Sunday 2 January 2011

Final Dynamics- The falling ink pot

Finally I had come to the last and arguably on =e of the most interesting shots.

We are in the middle of a collection of symbolic clips that represent the downfall of this ship/this ideal. We cut back the the same location where we started- i.e the admirals room. One effect that we had to simulate was the falling of the ink pot on the boat/map. The symbolic meaning behind this bases from the fact that we see the map "filling in" before hand- yet the it is the very ink which did that which soils/undoes/hides the map once again. Through our research we discovered that soon after Zheng He fleet was decommissioned, his very memory was erased from the history of China, despite being the first fleet to discover lands decades before Vasco De Gamma and Columbus. Hence again its meaning was potent and a necessary addition to our ending scene.

Ideally, effects of this type are not usually done on Maya directly. Many software such as Houdini and RealFlow are much better equipped for fluid simulations. However, given the constraints, the time frame of the scene, I chose to create a simulation using nParticles.

nParticles have similarities and differences with dynamics particles. Some of the differences include nuclei central to each nParticle. By default, every nParticle will collide with a passive collider. they also come with inbuilt simulations such that the nParticles can behave a certain way- one of them being water. These contain all of the information for the particles to interact like water particles.

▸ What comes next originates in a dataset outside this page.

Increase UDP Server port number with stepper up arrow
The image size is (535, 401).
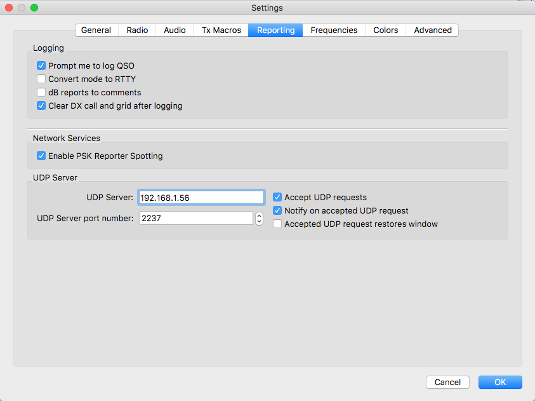click(x=260, y=215)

I first did a test where I followed the following procedure. I created a piece of stand-in geometry- like a sphere. I "filled" this sphere with nParticles. I then deleted the sphere and allowed the nParticles to fall into a rigid body container- i.e the ink pot. When it had settled I created an initial state from current so that the simulation started from that point every time. I then simply animated the ink pot, which in turn, reacted with the nParticles, which could spill on to the passive collider-table.

Once the particles mapped out a suitable path, I converted these nParticles into polygons. Finally I had to tweak attributes such as the blobby size radius, mesh smallest triangles etc. Using this I created a fully animated mesh that could then be cached and rendered. Here are my working stages from trail to final version.










The most difficult aspect of this was trying to get both the fluid simulation right and the animation of the spilling pot.
Here is the final test before was rendered



By applying a blinn texture with slight modifications to its eccentricity etc, I managed to obtain this for the final rendered scene.


Although the image contains some minor anomalies, I am quite pleased with the result and think that that shots will blend nicely.